We believe that we have sufficient liquidity to meet our material cash requirements, including our contractual obligations, debt maturities and commitments as well as our additional funding requirements, primarily through currently available cash and cash equivalents, cash received under our lease agreements, existing borrowings from banks, including our undrawn capacity under our Revolving Credit Facility, net proceeds available under our outstanding forward sale agreements, and proceeds from any future issuances of debt and equity securities (including issuances under the ATM Program or any future "at-the-market" program) for the next 12 months and in future periods.

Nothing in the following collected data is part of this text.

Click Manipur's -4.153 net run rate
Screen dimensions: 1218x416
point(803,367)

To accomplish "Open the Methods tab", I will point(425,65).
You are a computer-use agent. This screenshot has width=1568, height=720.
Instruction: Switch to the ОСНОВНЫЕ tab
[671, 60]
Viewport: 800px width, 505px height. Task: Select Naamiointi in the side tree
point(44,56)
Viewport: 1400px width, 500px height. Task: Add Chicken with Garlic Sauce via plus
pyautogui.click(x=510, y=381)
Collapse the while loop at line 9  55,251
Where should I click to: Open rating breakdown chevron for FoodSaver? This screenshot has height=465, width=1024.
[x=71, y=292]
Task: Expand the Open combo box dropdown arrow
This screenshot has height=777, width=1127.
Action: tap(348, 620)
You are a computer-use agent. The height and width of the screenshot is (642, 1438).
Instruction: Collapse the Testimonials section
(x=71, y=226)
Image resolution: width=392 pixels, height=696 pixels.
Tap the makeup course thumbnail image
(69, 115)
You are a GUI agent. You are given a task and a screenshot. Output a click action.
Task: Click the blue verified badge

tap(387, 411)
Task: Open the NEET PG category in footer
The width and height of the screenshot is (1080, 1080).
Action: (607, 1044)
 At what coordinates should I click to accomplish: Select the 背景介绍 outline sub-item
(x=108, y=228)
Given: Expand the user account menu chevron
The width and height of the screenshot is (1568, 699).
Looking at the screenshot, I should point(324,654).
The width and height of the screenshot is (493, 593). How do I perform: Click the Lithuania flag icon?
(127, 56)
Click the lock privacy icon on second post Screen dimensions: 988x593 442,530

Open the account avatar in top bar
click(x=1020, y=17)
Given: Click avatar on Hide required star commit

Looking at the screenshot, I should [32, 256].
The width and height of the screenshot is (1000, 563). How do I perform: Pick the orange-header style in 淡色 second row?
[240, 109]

All of our lease agreements call for an initial term of between fifteen and thirty-two years with additional tenant renewal options and, along with our loans, are designed to provide us with a reliable and predictable long-term revenue stream. Our cash flows from operations and our ability to access capital resources could be adversely affected due to uncertain economic factors and volatility in the financial and credit markets, including as a result of the current interest rate environment, inflationary pressures, equity market volatility, and changes in consumer behavior and spending. In particular, we can provide no assurances that our tenants will not default on their leases or fail to make full rental payments if their businesses become challenged due to, among other things, current or future adverse economic conditions. See "Overview - Impact of Material Trends on our Business" above for additional detail. In the event our tenants are unable to make all of their contractual rent payments as provided by our lease agreements, we believe we have sufficient liquidity from the other sources discussed above to meet all of our contractual obligations for a significant period of time. For more information, refer to the risk factors incorporated by reference into Part II. Item 1A. Risk Factorsherein from our Annual Report on Form 10-K for the year ended December 31, 2024.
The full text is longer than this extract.